* EXERCISES TO COMPLETE
**A.** From the passage on state-owned entities, return the text from "Elsewhere, the document" to "entities, including Eskom.".
**B.** According to the passage on state-owned entities, what created the tension between Transnet's two roles? Answer in one to three sentences.

* SELECTED EXTRACT
■ ■ ■ ■ ■ ■ ■
The section borrows from economist Mariana Mazzucato’s idea of the entrepreneurial state, set out in her 2011 book of that name. 

In quoting Mazzucato, the document’s authors offer a new spin on the privatisation narrative which is certainly more palatable than the alternative — an enfeebled state at the mercy of a profit-hungry private sector. The question is, will the government genuinely pursue the entrepreneurial state ideal or will it be derailed as it endeavours to protect narrow interests?

This part of the roadmap contains an important admission — that the corporatisation of the country’s state-owned entities has failed. The push for corporatisation relied on the idea that it would lead to greater innovation and commercial agility, characteristics that are generally not ascribed to the state, which is all too often cast as inertial (as Mazzucato explains).

“While the corporatisation of SOEs was intended to enable them to remain agile and responsive to changing business environments, they have largely failed to keep up with the evolving dynamics of the sectors in which they operate,” the document notes.

“Rather than adapting and reforming to remain cutting-edge, they have stagnated and remained attached to business models that are increasingly unviable and abandoned by the rest of the world.”

These problems have slowed growth, deterred investors and placed extraordinary burdens on the fiscus, the document adds, noting that this reality has necessitated difficult trade-offs.

Elsewhere, the document focuses on dilemmas arising from Transnet’s corporatisation specifically — noting that, for much of its history, the entity has been governed under vague and often unfunded operational mandates. This pitfall of corporatisation has manifested in most of the other state-owned entities, including Eskom.

“In particular, Transnet has been expected to undertake explicit developmental mandates without explicit state subsidies to finance these mandates,” the document notes.

“This has created a tension between Transnet’s role as a profit-maximising corporatised entity, effectively operating on a commercial basis and its role as part of the developmental state … In short, it is unreasonable to expect an SOE to deliver on development objectives which are not commercially feasible without providing adequate funding.”
■ ■ ■ ■ ■ ■ ■
* AVAILABLE DATA

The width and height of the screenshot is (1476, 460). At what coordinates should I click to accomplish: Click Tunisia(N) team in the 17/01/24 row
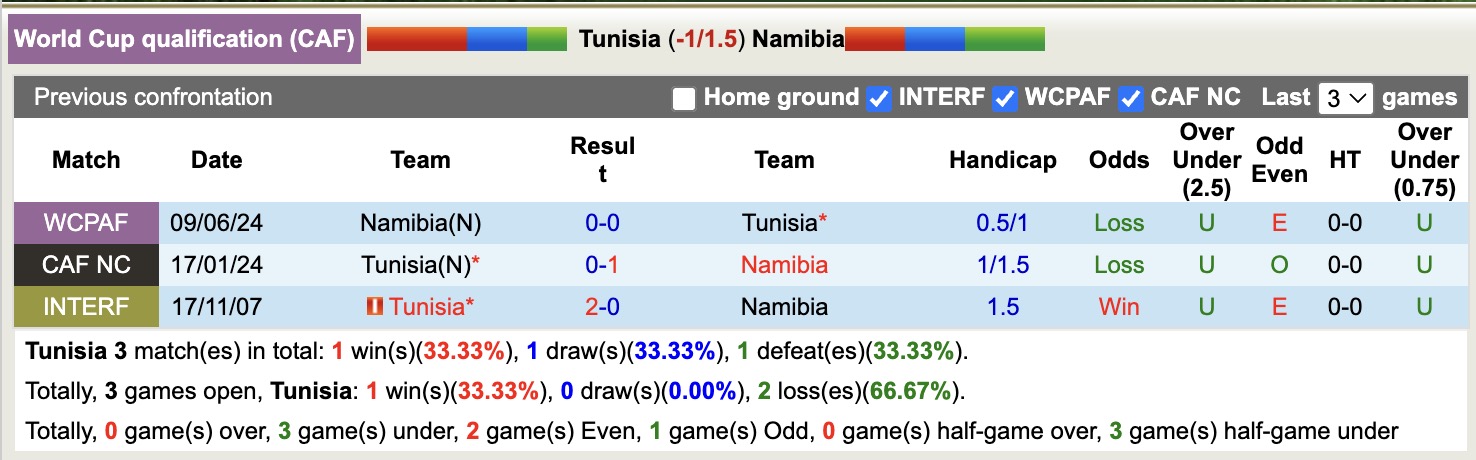tap(416, 265)
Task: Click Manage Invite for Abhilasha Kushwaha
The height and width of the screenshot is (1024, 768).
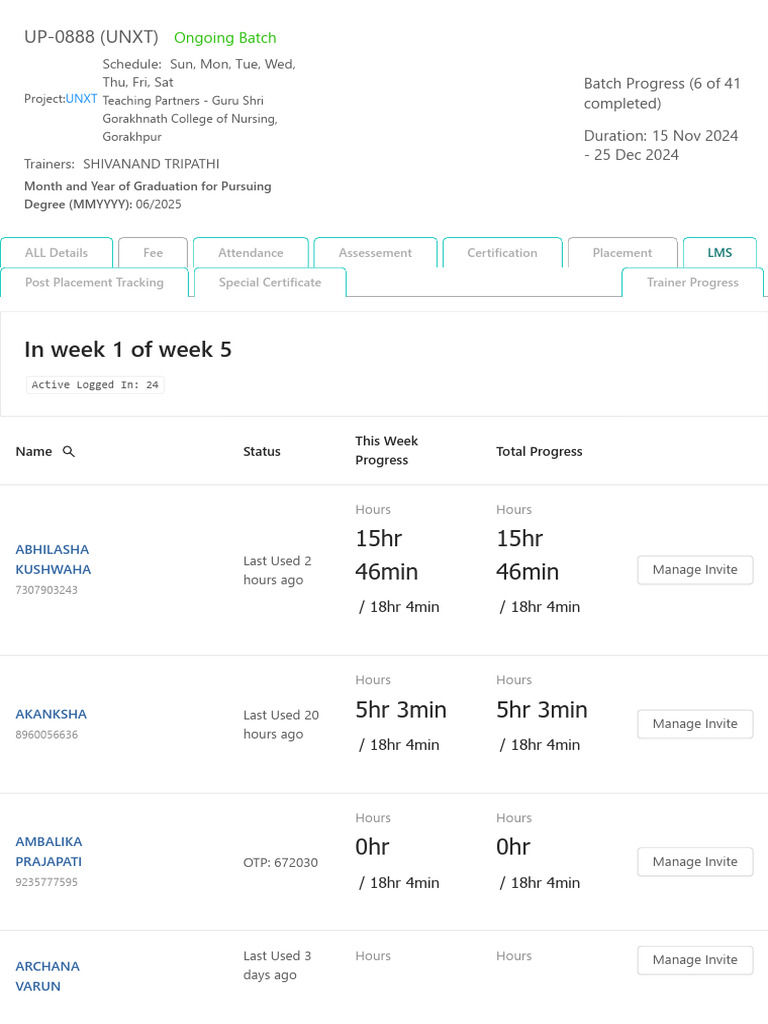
■ ■ ■ ■ ■ ■ ■
* TASK RESPONSES
**A.**
Elsewhere, the document focuses on dilemmas arising from Transnet’s corporatisation specifically — noting that, for much of its history, the entity has been governed under vague and often unfunded operational mandates. This pitfall of corporatisation has manifested in most of the other state-owned entities, including Eskom.

**B.** Transnet was expected to carry out explicit developmental mandates without explicit state subsidies to pay for them. This set its role as a profit-maximizing corporatized entity, operating on a commercial basis, against its role as part of the developmental state.